The cotton of his loose, creamy shirt brushes against his sun-tanned skin in time with the breeze. Contentment ripples through him. The sun streaks his hair gold. His legs dangle over the edge of the structure built in and amongst the trees, pushing through empty air. The northern sides of the wooden logs are sanded down, smooth on his palms, but if he reaches underneath he can run his fingers over the rough. Memories surge.
They’d built this kingdom in the springtime, and treasured it summer, autumn, winter, always. He did all the heavy lifting, his shirt sticking to his back with sweat, while she watched from the ground, shouting up encouragements, sipping on fizzy lemonade. Even now, he can close his eyes and remember the way her eyes sparkled when she said hard yakka was not her forte, not one bit, not at all. Muscles developed where before there was nought but skin and bones, thanks to her.
She made him strong. She made him weak.
“Best friends,” they whispered together in the dead of night, under the full moon. A picnic blanket scratching their bare legs. Her eyes bright fiery sparks. His racing pulse making it hard to hear her low, smooth voice. Their promise to each other. “Forever.”
They grew up together, their lives as entwined as the rose vines on the façade of an crumbling cottage. Like the fig trees of Angkor Wat, they clung to each other through the maelstrom that was life. He stood by her in the cemetery as she watched her flesh and blood be lowered into the ground. She held his hand when he couldn’t take the taunts, the words, and he was too numb for tears.
In his mind’s eye, the better part of his memories rises to the surface. Racing each other to the very peak of the canopy, pulling themselves up towards the sky with nothing but the strength in their arms. Lying face up on the platform, pointing out constellations and dreaming up some of their own. Staining their fingers with the juice of mulberries. Laughing. Smiling. Loving.
His last memory makes its way forward. Crickets chirping. Fire blazing. Smoke stinging his eyes. She speaks in ellipses and hiccups and slurs; he listens with a closed mind. The words do not compute.
“I’m sorry, I’m sorry, I’m so sorry.” Tears shining in her eyes, on her cheeks. “I wish—”

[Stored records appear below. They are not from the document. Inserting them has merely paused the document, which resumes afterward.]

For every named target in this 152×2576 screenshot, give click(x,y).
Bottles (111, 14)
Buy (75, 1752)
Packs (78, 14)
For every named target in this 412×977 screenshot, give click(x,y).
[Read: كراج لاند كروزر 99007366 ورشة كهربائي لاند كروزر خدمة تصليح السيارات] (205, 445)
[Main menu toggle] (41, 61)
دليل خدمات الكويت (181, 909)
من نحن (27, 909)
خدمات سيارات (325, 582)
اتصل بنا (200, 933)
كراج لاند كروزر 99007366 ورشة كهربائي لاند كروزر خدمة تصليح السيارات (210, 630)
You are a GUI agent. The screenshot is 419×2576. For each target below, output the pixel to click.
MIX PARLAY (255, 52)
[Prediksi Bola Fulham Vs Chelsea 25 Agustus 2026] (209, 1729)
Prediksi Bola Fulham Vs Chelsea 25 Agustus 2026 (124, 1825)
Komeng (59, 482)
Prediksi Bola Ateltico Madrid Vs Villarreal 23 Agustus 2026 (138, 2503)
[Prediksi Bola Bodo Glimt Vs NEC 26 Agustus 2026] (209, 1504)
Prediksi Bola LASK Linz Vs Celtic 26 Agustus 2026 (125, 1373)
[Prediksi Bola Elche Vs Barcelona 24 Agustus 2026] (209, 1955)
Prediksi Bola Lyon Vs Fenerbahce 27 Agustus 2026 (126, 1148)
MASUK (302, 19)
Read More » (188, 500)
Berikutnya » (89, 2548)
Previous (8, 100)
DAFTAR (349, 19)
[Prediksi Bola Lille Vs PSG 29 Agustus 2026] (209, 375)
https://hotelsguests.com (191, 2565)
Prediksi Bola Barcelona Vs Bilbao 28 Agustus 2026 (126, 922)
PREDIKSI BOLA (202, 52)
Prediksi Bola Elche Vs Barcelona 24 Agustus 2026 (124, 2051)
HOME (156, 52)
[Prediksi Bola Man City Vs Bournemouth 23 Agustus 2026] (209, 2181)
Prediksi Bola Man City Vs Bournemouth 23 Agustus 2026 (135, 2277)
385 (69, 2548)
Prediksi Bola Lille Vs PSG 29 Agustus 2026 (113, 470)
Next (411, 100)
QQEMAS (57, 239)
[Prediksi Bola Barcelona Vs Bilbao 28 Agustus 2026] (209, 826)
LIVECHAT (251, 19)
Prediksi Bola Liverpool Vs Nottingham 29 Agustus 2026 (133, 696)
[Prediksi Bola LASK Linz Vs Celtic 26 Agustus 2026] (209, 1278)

Wishing is for fools, he hears his heart say. The fire crackles, sparks, and starts to die.
In the now, the future stretches out before his eyes, as bleak as the white-grey of coming rainclouds and endless History exams.
If he looks up, past the leaves, past the clouds, he thinks he’ll see her flying, flying high on her way to a new town, school, life. He is left hidden in the trees in an unknown wood, staring at an empty sky and wishing wishing wishing that the past week had never happened.
He’ll miss her more than he can ever say, and more than he can ever allow himself.
A cloud blocks out the sun. The previously warm breeze turns icy.